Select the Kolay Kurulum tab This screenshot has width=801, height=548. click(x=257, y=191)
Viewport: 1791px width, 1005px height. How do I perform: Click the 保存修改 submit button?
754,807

* * *

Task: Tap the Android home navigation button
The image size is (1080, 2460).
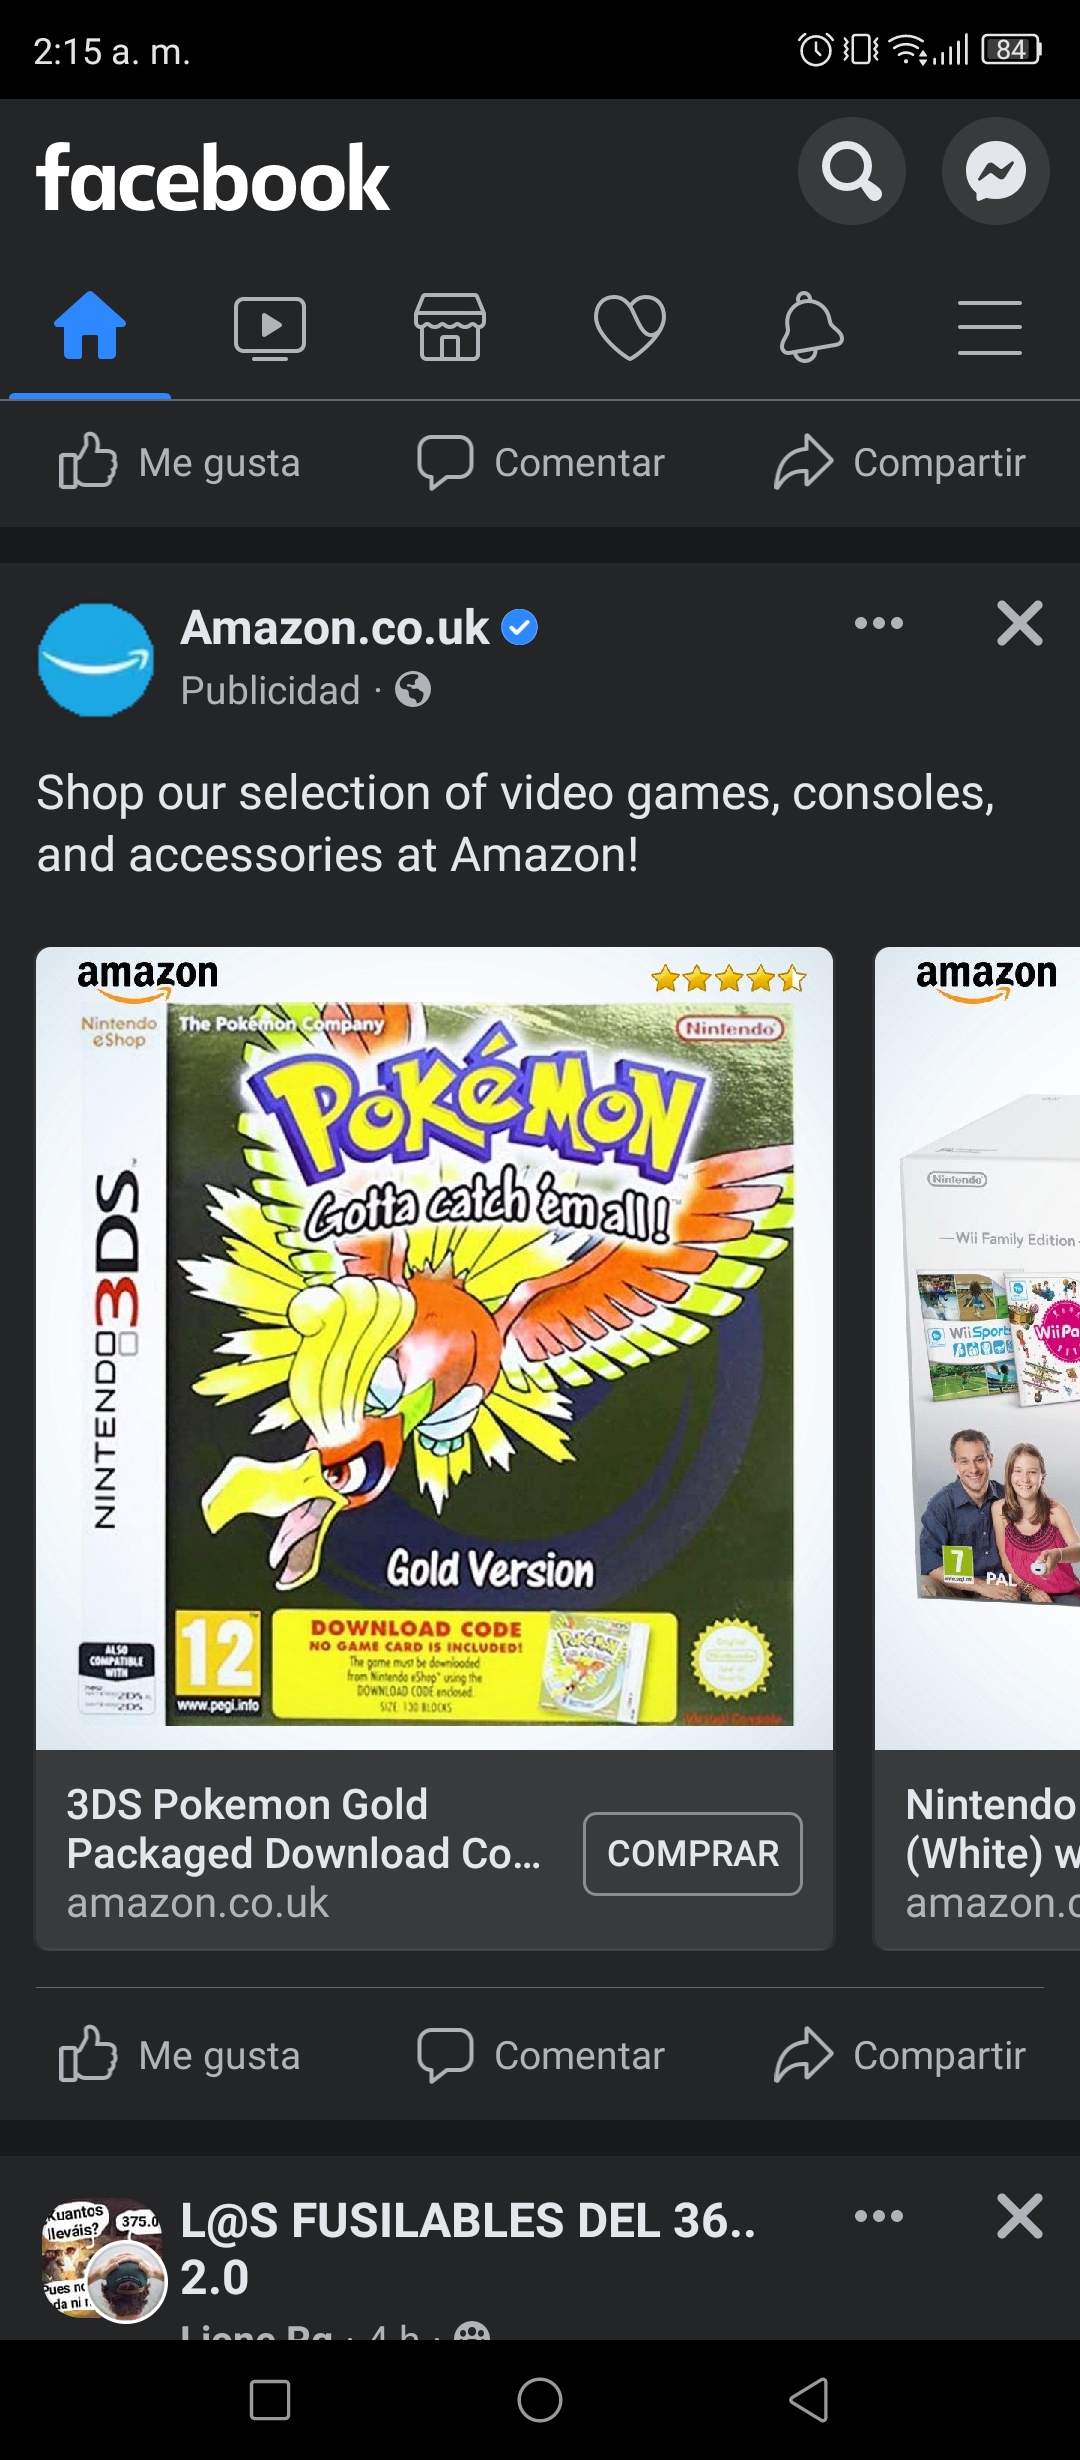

• **REQUIRED TASK**
Pull out each line of the material above that contains the string "height".

• **FINISHED TASK**
Select the Kolay Kurulum tab This screenshot has width=801, height=548. click(x=257, y=191)
Viewport: 1791px width, 1005px height. How do I perform: Click the 保存修改 submit button?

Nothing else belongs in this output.